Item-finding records

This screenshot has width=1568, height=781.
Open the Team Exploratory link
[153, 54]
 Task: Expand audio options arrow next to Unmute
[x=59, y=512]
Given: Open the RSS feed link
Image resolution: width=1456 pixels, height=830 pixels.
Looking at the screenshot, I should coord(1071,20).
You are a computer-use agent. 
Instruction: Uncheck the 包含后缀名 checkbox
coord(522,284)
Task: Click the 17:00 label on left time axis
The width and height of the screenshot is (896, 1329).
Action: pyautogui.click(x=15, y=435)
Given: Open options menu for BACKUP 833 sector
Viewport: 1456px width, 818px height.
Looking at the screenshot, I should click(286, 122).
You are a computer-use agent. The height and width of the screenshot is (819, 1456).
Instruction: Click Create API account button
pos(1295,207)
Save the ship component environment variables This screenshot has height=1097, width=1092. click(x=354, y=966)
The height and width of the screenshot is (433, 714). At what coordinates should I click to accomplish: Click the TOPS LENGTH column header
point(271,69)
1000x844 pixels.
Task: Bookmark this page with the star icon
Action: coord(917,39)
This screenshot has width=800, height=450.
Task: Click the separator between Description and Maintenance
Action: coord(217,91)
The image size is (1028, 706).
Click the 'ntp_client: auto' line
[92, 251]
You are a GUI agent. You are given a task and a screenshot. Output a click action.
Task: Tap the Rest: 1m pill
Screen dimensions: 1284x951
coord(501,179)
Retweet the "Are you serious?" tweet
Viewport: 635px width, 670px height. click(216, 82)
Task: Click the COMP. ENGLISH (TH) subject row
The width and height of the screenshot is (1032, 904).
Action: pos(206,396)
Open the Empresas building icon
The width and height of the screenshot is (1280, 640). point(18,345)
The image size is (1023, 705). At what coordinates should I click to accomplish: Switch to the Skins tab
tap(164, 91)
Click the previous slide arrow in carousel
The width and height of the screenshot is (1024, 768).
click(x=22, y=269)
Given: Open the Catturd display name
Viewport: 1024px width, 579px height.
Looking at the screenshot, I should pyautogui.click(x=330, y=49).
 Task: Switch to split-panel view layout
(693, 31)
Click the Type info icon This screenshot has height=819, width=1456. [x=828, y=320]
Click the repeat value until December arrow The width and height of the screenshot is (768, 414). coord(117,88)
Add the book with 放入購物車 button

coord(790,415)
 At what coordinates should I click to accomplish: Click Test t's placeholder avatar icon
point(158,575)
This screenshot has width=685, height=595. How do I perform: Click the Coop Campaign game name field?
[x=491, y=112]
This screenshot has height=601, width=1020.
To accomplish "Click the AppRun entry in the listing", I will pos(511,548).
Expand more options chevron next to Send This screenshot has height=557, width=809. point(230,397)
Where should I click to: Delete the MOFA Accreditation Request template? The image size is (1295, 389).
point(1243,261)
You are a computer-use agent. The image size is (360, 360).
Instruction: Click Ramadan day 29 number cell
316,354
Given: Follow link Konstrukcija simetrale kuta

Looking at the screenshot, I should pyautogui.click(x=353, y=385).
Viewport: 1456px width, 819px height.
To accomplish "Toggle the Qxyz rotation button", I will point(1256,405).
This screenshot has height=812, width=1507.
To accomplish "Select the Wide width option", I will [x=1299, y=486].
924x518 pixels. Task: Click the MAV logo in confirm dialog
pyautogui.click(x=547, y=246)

:: What you have to do ::
Starting at the line that contains "Given: Follow link" and ending with the final line of the records, rewrite each non-blank line as a row of a Markdown table with the columns Row and Line. Number the rows in order, and skip blank lines.

:: Output for this task ::
| Row | Line |
|---|---|
| 1 | Given: Follow link Konstrukcija simetrale kuta |
| 2 | Looking at the screenshot, I should pyautogui.click(x=353, y=385). |
| 3 | Viewport: 1456px width, 819px height. |
| 4 | To accomplish "Toggle the Qxyz rotation button", I will point(1256,405). |
| 5 | This screenshot has height=812, width=1507. |
| 6 | To accomplish "Select the Wide width option", I will [x=1299, y=486]. |
| 7 | 924x518 pixels. Task: Click the MAV logo in confirm dialog |
| 8 | pyautogui.click(x=547, y=246) |